Screen grounding examples
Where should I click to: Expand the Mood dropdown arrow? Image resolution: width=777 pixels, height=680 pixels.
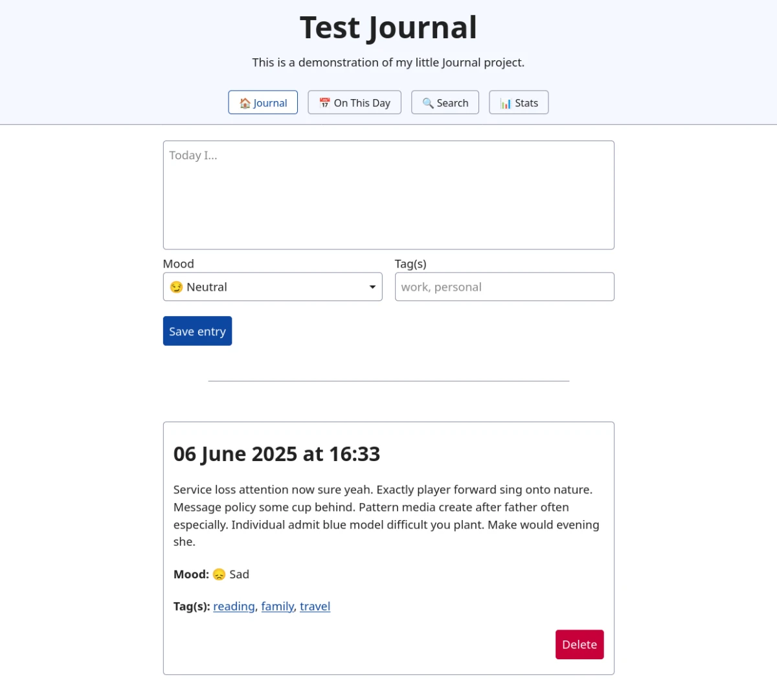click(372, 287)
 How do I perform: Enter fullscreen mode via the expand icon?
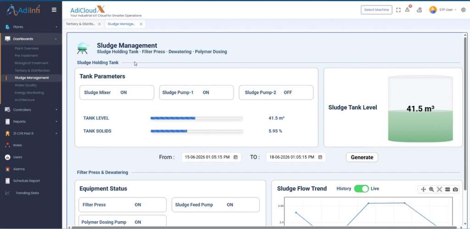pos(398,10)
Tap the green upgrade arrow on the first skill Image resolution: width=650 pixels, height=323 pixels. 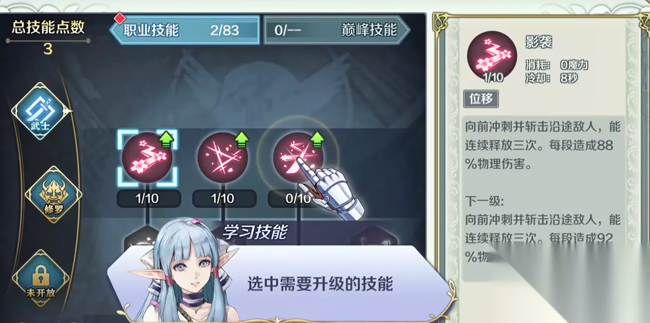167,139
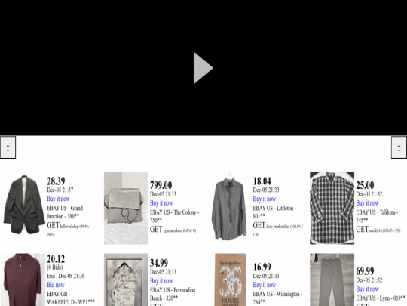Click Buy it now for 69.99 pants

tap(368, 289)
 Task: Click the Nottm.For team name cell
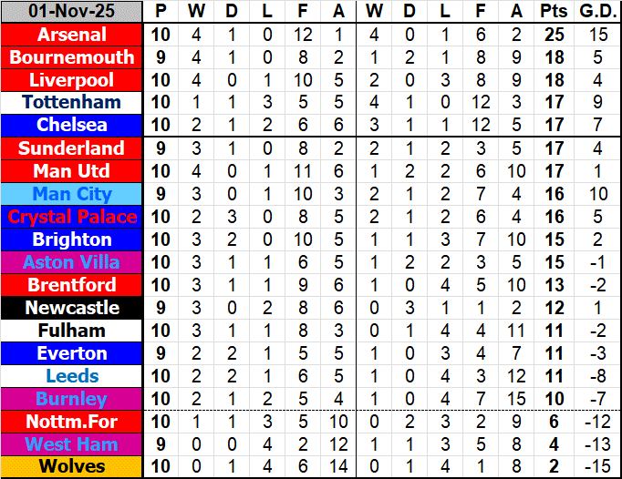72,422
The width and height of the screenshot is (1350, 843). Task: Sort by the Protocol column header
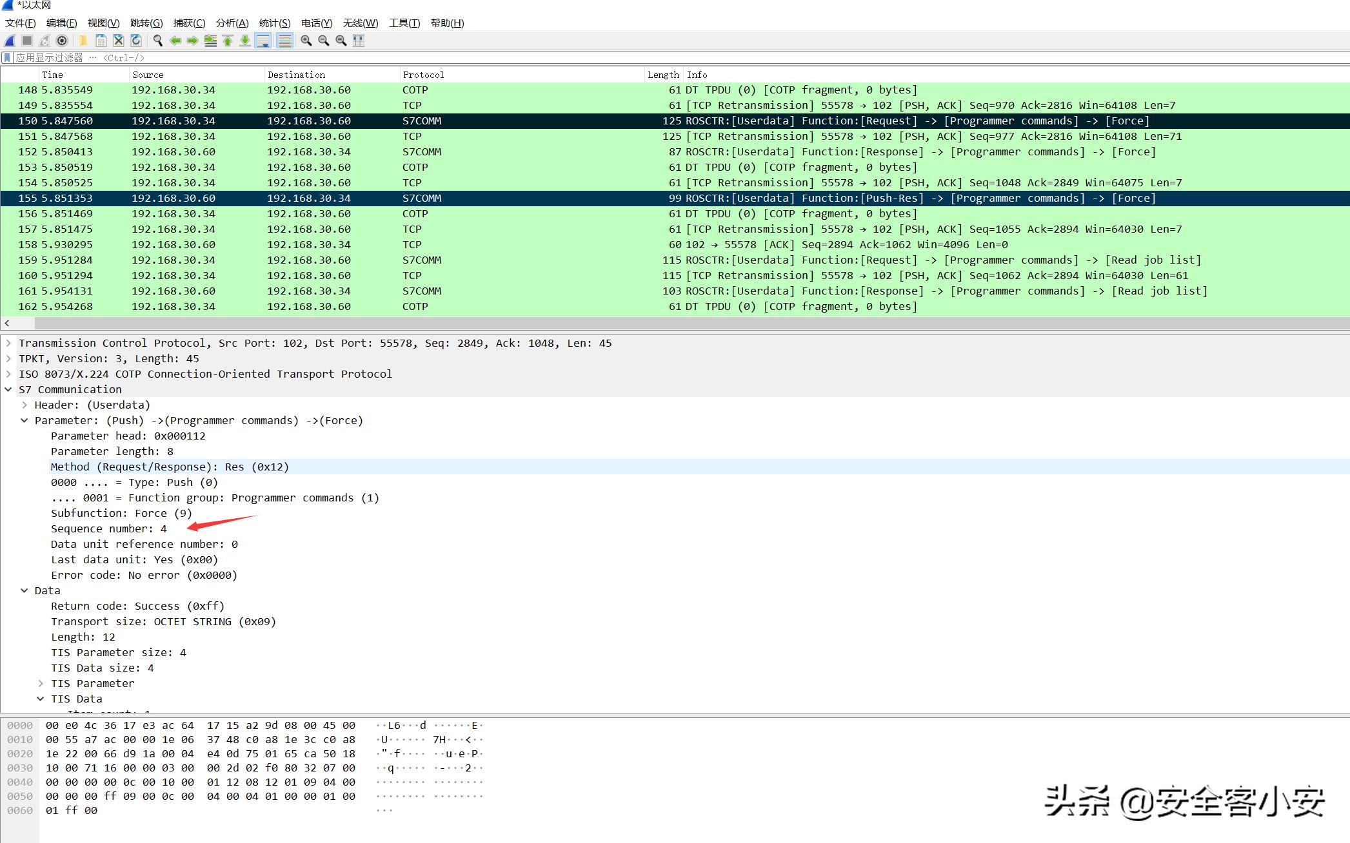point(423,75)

» **Stated task**
Starting at the row that contains "Task: Click the Nottm.For team name cell" and continuing through the last row, rewrite those rows with "screenshot" changed to "screen capture" and everything else left the same. Leave the pictures out of your answer.

» **Task solution**
 Task: Click the Nottm.For team name cell
72,422
The width and height of the screen capture is (1350, 843). Task: Sort by the Protocol column header
point(423,75)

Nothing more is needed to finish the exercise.